Updated: Nov 16, 2019
The GDPR (https://www.eugdpr.org/) is here! Here is a brief description of the GDPR and its Impact on Data Security of all the Organisations.
The General Data Protection Regulation (GDPR) is a regulation approved by the EU Parliament on 14th April 2016. The GDPR intention is to enforce, strengthen and unify data protection for all individuals within the European Union.It will also make more difficult to export data from those individuals outside the EU (hello U.S. companies!). If you want to be GDPR compliance you will need to use one or more ways to encrypt the data within both on-premise and cloud solutions. This include servers (file, application, database, etc.), Storage (Network-attached Storage and Storage Area Network), Media and Networks.So basically according to the GDPR an organization must:
Only process data for authorized purposes Ensure data accuracy and integrity Minimize subjects’ identity exposure Implement data security measures. If you have been working in Spain in the IT field you probably worked with the Ley Organica de Protección de Datos (LOPD). The Spanish LOPD was the law that established a set of principles, rights and duties that each organization bust accomplish regarding data protection. GDPR is basically a LOPD applied to the whole European Union with some differences. The GDPR Regulations has become a law on May 25th 2018. Why SAP and the GDPR? Because most organisations run on SAP systems hold personal data that includes HR Applications! Considering this it is imperative that SAP Systems must become GDPR compliant. SAP released certain recommendations becoming Compliant with the GDPR Laws. So if you have a SAP ERP system then SAP recommends that your ERP version should be SAP ERP 6.0 EhP8 SP06. That doesn’t mean that older version won’t be GDPR compliant.
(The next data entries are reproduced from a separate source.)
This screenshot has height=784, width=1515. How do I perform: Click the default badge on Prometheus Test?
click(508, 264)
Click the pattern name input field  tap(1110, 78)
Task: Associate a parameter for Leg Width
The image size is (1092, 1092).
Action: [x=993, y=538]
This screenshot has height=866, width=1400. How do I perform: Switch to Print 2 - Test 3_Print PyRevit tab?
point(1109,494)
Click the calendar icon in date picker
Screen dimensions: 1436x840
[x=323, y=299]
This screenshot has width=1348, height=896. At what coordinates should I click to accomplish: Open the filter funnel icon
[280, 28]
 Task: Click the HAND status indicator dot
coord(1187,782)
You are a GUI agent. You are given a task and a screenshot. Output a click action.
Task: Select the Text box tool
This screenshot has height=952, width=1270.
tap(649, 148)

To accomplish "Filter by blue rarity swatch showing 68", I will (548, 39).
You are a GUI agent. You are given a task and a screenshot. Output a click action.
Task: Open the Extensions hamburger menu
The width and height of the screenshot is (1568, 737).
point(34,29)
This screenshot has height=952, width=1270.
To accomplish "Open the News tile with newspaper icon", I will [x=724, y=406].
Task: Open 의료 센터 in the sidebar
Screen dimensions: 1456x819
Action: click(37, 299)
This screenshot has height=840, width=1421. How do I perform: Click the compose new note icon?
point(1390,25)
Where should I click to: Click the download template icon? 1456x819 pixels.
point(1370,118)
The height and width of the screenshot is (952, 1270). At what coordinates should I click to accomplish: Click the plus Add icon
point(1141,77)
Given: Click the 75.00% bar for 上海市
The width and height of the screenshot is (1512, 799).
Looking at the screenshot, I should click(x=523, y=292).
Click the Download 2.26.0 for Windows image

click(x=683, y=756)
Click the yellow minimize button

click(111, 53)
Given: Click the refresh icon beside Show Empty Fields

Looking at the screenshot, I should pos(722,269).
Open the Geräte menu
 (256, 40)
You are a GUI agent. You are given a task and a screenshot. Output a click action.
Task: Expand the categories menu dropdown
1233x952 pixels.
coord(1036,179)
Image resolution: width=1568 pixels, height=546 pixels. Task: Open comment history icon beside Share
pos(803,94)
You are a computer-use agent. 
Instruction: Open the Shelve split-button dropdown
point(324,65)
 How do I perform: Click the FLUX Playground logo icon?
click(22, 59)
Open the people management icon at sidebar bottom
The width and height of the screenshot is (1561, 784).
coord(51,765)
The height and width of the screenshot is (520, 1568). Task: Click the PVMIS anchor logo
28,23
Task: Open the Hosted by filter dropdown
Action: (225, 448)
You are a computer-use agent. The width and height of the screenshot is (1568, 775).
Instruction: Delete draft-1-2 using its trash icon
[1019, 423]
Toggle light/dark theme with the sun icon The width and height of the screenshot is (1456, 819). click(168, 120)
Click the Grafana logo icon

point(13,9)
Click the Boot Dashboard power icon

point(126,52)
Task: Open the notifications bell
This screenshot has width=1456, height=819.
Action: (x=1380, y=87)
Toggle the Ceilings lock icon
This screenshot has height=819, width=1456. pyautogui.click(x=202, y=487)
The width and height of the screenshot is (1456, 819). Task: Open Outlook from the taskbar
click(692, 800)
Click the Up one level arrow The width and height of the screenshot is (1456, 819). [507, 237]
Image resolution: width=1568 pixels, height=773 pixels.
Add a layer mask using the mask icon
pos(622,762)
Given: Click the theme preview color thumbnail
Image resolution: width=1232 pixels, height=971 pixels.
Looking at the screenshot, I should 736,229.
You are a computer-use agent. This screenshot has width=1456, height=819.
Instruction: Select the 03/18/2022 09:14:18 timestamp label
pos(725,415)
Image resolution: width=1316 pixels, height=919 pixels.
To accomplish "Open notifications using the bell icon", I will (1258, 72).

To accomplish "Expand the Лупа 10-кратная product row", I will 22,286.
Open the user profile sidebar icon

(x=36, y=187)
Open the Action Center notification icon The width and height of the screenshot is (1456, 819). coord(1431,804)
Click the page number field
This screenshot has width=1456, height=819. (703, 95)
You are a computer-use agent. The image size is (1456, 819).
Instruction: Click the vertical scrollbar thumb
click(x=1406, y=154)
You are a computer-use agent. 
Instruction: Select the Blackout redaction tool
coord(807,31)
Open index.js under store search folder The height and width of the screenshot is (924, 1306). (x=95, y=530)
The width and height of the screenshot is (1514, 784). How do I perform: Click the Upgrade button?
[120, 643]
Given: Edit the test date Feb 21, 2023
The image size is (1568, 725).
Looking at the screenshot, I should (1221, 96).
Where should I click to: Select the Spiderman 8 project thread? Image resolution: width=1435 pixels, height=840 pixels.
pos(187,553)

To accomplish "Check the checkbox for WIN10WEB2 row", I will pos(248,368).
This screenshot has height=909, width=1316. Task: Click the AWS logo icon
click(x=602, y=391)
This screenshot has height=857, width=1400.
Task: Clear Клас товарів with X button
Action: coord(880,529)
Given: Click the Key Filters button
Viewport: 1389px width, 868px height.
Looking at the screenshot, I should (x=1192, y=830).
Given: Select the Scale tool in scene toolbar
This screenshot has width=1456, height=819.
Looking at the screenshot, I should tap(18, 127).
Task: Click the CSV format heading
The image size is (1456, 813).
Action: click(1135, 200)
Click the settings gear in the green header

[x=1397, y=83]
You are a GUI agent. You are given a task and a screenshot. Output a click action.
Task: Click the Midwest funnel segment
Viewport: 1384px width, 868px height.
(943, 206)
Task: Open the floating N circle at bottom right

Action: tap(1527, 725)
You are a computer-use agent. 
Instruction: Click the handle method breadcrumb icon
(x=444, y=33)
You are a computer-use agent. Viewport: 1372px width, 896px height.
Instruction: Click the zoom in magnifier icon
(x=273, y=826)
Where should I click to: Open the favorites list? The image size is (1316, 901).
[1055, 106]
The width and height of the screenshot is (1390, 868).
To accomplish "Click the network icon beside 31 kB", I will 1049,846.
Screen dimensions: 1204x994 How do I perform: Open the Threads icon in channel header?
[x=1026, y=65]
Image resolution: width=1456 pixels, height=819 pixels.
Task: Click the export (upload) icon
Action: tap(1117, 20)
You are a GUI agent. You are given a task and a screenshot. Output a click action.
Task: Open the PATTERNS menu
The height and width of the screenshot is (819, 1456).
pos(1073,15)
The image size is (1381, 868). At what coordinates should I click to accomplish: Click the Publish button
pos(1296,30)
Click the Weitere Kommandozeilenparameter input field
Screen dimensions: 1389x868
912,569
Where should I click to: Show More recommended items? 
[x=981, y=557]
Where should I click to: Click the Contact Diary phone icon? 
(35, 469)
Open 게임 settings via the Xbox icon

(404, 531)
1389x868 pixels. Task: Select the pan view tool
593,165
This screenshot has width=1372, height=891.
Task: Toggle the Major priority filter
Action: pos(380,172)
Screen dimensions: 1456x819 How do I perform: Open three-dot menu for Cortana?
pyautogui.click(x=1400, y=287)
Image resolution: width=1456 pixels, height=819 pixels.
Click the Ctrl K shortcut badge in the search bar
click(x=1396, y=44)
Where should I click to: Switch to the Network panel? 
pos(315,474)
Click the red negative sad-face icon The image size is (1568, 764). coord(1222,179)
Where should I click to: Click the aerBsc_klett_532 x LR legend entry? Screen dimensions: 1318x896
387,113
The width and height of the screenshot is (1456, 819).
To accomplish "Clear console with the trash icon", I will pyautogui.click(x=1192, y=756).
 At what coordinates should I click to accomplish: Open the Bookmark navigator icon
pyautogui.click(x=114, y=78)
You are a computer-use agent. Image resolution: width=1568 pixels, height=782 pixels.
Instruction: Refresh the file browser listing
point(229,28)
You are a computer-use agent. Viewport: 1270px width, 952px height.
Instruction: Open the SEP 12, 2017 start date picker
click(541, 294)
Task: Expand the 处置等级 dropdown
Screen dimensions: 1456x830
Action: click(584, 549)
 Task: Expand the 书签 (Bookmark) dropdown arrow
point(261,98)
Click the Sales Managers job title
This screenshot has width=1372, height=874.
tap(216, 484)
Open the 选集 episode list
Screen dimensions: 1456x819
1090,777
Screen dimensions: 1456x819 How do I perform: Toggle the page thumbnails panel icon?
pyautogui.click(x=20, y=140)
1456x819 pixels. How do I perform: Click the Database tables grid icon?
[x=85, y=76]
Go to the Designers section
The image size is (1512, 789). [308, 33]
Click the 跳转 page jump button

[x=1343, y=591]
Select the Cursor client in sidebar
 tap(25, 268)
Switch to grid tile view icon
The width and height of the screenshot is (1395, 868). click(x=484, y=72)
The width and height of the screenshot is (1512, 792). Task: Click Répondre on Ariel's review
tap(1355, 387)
GDPR requires to Organize and manage The Personal Data stored in SAP systems or with in your company. there is no Single solution to Manage GDPR in the Entire Company. it requires to Rewrite the Policies, procedures, SOP's agreements etc., to achieve this Objective.
one of the common misconception is that if the Company Operates outside of EU then GDPR Laws will not Apply, this is not True. the GDPR Law applies to any Company operating in any part of the world if it is dealing with any Business in EU, EU Residents, EU Citizens data then you fall into GDPR Compliance law.